Our Thinking Wed 23rd March, 2016
Lessons learned from replatforming legacy applications
A few weeks ago I wrote a blog post about some of the work we’ve been doing for a government client, replatforming a suite of legacy apps from physical servers to the cloud.
With over 50 applications to replatform as quickly as possible to realise cost savings, we needed to work out the smartest way to scale up the approach we’d tested with a successful proof of concept. Now that we’re deeper into the process of doing this, I thought I’d share some pointers based on our experience so far:
1) Don’t have code owners
To speed up delivery, we’ve created reusable libraries and wrappers that can be used by all the applications we’re replatforming. It’s key that we don’t then introduce an artificial bottleneck, so we don’t have “code owners” – we allow all the teams on the programme to contribute to the codebase. The only proviso is that they stick to the club rules.

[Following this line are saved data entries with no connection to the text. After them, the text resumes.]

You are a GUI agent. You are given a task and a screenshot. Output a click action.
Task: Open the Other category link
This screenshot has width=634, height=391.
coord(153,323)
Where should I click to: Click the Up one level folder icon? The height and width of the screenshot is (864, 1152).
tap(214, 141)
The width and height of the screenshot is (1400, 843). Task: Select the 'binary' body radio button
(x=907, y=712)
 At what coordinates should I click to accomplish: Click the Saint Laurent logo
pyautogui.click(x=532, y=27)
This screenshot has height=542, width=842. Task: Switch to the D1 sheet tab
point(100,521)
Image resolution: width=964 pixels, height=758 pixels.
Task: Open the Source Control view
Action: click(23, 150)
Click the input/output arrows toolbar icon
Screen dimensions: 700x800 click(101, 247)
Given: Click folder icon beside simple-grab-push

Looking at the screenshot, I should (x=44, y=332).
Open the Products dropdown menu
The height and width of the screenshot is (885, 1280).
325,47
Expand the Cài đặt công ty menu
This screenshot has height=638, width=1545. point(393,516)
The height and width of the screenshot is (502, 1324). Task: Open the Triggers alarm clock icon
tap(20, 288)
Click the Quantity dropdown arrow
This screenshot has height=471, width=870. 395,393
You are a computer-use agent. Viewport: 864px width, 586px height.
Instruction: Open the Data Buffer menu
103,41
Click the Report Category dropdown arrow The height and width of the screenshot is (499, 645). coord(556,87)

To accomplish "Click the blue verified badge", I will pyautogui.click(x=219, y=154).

2) Scale your teams in line with the work
Before scaling up, we grouped all the different applications that best represent a given service. We then gave teams responsibility for a given service. This has allowed us to create seven parallel teams, who can work with minimal dependencies.
3) Decentralise decision making
We’ve seen immediate productivity gains from the decision to have each team take responsibility for its own service. Migration is happening faster, with fewer bottlenecks, while the heightened sense of ownership leads to better team morale – and higher quality code.
4) Decommission old hardware incrementally
There’s no need to wait until everything is moved to start making savings with decommissioning. Think smart about the order in which you decommission – and don’t be afraid to redeploy onto other kit you’re planning to decommission further down the line. By keeping the overall goal of cost savings in mind, we’ve been able to think inventively to realise gains as fast as possible.
5) Migration is only the start
The challenges of replatforming may take a lot of focus, but you should still keep life after migration at the forefront of your thinking. Knowing how you’ll support these applications, how you can make changes to them, and what good looks like should drive how you get there.
It’s likely that a lot of your business process and change management will alter as a result of migration work. To make the change easier, it’s vital to know early on what your new world will look like, so you can transition these processes in tandem with your applications.